* Instruction 1 *
Count the lines in the entries below that contain the string "size", treating uppercase and lowercase as different, and give only the number.

* Given text *
######
Buying a property with trusted family members, friends, or other single mothers can reduce costs and ease the financial burden.
A co-ownership agreement legally outlines ownership shares, responsibilities, and exit strategies.
Why Consider Co-buying?
- Lower financial barriers: Share the cost of the deposit, mortgage repayments, and property maintenance.
- Increased borrowing power: Combined incomes can allow you to access higher-value properties.
- Supportive living: Co-owning with trusted individuals can provide emotional and practical support, particularly for single mothers.
How It Works
Decide whether the property will be held as joint tenants (equal ownership) or tenants in common (proportional ownership).
- Joint tenants: Equal ownership, commonly used by couples or families. If one owner passes away, their share automatically transfers to the other owner(s).
- Tenants in common: Ownership shares can be unequal and are defined based on each person’s contribution. Shares can be sold or passed on to others.
Legal Agreement
See a lawyer to get a co-ownership agreement that includes:
- Ownership percentages.
- Contributions to deposit, mortgage, and ongoing costs.
- Rules for selling or exiting the agreement.
- Dispute resolution mechanisms.
This document is critical to avoid misunderstandings and ensure all parties are protected.
######
* Extracted material *
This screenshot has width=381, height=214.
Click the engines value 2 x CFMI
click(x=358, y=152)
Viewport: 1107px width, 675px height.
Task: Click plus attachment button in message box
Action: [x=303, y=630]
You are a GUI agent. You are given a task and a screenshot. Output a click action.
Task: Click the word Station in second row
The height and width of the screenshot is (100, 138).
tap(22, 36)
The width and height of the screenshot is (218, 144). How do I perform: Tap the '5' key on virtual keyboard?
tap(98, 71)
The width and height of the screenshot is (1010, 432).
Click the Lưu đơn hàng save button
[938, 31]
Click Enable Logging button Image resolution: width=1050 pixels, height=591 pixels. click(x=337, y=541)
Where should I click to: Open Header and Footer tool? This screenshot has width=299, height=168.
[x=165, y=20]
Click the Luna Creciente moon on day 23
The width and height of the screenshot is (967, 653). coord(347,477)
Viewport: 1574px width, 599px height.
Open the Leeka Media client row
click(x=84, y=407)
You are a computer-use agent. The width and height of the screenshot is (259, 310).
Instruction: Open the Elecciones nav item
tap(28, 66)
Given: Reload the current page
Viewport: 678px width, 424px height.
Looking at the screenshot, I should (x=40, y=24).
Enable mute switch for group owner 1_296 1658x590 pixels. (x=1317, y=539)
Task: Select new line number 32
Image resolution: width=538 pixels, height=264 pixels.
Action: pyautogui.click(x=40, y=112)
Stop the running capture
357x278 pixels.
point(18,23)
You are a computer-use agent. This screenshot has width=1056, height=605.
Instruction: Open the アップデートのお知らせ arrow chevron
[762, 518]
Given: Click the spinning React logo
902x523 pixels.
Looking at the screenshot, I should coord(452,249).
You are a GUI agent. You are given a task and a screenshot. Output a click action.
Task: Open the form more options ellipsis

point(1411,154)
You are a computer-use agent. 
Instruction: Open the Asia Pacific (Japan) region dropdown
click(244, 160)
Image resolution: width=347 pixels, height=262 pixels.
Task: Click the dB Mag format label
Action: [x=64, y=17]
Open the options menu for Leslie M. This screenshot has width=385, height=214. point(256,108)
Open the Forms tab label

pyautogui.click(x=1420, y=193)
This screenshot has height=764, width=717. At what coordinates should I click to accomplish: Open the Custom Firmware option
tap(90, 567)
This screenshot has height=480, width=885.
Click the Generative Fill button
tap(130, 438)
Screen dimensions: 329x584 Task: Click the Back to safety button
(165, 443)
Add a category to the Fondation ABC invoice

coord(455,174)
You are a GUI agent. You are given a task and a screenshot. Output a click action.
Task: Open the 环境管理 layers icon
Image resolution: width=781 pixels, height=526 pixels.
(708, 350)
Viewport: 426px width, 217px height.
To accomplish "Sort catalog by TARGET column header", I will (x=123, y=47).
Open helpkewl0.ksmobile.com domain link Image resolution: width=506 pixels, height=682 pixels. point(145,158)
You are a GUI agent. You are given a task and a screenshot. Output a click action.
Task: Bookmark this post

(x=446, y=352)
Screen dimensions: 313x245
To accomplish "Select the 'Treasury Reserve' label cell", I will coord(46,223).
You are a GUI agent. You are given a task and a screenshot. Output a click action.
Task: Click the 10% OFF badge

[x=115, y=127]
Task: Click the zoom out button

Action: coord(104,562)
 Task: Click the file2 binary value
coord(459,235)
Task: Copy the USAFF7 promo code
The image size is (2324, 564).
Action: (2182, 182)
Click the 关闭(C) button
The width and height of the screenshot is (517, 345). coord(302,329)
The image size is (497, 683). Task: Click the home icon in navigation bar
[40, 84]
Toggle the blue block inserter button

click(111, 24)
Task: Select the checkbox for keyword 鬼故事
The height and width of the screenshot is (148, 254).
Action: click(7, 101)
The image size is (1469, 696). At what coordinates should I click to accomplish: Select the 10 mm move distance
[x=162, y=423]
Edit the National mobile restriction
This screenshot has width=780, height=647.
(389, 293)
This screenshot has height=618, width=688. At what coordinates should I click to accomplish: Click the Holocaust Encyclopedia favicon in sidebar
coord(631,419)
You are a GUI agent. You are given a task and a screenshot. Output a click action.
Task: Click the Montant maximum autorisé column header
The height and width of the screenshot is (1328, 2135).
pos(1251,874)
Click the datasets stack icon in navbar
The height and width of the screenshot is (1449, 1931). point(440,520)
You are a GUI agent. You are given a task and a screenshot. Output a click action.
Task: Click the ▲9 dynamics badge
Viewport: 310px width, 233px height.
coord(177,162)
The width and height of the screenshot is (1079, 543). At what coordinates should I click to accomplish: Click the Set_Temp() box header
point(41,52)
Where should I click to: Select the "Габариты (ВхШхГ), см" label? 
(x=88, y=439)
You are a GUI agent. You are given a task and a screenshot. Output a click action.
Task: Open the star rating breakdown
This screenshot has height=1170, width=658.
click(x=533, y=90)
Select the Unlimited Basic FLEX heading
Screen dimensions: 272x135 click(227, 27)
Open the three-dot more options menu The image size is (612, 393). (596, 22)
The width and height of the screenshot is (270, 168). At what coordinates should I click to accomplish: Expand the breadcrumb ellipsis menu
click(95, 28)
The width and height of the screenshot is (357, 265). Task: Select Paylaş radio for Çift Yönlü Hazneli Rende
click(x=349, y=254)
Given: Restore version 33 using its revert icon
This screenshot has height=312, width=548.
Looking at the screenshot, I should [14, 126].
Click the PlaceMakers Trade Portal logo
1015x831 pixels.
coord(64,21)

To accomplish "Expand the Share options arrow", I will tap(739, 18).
######
* Instruction 2 *
Quote the part of the co-buying passage above that begins at "- Lower financial" and ends at "- Ownership percentages.".

* Expected answer 1 *
4

* Expected answer 2 *
- Lower financial barriers: Share the cost of the deposit, mortgage repayments, and property maintenance.
- Increased borrowing power: Combined incomes can allow you to access higher-value properties.
- Supportive living: Co-owning with trusted individuals can provide emotional and practical support, particularly for single mothers.
How It Works
Decide whether the property will be held as joint tenants (equal ownership) or tenants in common (proportional ownership).
- Joint tenants: Equal ownership, commonly used by couples or families. If one owner passes away, their share automatically transfers to the other owner(s).
- Tenants in common: Ownership shares can be unequal and are defined based on each person’s contribution. Shares can be sold or passed on to others.
Legal Agreement
See a lawyer to get a co-ownership agreement that includes:
- Ownership percentages.